Start of SOURCE MATERIAL

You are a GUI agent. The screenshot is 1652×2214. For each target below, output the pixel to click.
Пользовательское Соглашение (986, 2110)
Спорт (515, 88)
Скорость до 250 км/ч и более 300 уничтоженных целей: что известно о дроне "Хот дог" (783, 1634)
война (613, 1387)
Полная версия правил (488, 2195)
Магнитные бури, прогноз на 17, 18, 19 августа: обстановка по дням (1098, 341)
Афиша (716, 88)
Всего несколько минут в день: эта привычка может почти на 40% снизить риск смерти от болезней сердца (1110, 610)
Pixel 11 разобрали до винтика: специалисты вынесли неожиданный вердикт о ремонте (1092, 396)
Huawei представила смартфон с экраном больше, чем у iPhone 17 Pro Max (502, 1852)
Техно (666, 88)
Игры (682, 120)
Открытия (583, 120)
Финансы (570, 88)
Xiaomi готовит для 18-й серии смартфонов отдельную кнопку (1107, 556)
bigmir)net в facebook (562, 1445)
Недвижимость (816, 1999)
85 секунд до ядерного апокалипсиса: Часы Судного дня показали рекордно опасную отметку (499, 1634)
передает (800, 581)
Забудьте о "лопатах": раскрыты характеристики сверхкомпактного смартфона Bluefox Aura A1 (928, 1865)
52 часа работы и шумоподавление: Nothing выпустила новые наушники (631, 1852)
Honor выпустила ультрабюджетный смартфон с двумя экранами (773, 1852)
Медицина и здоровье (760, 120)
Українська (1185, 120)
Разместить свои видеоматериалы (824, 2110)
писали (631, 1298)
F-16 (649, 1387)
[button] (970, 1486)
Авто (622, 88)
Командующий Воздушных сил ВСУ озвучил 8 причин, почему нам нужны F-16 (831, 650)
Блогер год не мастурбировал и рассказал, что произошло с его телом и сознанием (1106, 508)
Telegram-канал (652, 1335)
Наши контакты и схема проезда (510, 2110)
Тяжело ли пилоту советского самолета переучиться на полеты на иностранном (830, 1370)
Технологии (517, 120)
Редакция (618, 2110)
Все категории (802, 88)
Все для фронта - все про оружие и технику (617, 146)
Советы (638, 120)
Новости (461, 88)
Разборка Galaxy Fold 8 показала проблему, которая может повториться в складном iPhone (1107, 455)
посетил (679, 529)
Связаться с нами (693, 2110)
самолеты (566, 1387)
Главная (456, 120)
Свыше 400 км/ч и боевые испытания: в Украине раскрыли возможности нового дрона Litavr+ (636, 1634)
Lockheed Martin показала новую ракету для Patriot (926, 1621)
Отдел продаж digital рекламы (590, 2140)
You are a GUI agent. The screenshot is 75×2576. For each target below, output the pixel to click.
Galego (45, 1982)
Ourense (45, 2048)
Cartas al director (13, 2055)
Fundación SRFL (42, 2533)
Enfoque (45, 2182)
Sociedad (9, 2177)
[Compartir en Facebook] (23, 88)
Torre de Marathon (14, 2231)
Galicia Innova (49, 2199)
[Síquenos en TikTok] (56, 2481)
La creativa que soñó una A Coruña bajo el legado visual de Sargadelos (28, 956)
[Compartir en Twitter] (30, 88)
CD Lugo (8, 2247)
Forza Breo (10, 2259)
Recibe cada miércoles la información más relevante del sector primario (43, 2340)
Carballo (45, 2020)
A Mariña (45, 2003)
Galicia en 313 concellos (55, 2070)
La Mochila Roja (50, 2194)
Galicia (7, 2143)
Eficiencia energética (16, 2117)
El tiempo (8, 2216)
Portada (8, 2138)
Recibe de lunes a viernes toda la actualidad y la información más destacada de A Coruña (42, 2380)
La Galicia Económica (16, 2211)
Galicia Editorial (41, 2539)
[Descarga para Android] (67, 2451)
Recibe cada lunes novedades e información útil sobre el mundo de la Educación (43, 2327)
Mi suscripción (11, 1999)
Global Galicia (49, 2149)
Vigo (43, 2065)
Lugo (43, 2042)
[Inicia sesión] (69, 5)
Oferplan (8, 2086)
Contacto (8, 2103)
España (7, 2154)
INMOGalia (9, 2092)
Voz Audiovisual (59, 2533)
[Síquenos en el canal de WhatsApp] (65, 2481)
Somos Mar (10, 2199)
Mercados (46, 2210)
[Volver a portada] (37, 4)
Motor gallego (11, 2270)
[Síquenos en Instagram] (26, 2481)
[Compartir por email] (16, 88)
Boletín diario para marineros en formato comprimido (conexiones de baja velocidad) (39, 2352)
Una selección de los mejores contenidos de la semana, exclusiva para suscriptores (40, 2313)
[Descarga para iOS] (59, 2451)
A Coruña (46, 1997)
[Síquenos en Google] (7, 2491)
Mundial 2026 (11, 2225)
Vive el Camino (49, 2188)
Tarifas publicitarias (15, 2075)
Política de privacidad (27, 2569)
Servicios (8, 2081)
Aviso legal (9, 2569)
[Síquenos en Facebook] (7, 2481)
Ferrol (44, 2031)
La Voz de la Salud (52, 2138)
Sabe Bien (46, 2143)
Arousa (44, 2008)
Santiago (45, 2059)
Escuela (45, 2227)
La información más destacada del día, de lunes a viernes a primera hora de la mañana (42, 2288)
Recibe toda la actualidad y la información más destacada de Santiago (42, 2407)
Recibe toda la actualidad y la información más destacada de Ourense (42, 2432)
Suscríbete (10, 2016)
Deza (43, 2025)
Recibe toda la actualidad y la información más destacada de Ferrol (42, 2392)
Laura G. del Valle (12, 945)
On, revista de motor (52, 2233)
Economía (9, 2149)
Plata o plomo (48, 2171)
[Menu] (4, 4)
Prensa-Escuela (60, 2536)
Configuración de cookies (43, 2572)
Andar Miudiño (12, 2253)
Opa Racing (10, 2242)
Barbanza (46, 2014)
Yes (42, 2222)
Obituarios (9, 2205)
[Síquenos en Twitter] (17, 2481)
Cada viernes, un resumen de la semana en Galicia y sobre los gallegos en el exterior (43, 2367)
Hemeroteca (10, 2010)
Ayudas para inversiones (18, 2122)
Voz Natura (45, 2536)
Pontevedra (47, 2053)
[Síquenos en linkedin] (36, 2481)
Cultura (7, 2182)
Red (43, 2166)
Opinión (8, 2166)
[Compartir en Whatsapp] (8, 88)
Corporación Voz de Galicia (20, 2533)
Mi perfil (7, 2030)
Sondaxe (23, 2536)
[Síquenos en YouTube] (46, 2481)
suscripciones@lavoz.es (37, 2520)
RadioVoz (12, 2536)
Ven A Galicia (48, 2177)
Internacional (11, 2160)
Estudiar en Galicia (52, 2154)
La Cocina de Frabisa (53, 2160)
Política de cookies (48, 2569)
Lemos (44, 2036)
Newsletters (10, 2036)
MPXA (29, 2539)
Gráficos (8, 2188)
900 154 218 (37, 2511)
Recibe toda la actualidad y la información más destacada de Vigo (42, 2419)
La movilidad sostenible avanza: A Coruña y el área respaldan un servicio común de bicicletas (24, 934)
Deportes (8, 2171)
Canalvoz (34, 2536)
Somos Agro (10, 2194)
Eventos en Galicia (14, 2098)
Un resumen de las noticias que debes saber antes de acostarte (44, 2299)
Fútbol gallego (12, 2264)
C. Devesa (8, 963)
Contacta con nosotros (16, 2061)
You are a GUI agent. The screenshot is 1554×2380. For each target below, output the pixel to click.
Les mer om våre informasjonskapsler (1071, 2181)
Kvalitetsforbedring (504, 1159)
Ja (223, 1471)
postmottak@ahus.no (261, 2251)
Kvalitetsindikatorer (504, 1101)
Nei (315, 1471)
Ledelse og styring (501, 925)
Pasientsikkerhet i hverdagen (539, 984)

End of SOURCE MATERIAL

◆ WHAT NEEDS TO BE DONE:
Your task is to gather all lines from the entries above that hold the word "может".

◆ OUTPUT:
Всего несколько минут в день: эта привычка может почти на 40% снизить риск смерти от болезней сердца (1110, 610)
Разборка Galaxy Fold 8 показала проблему, которая может повториться в складном iPhone (1107, 455)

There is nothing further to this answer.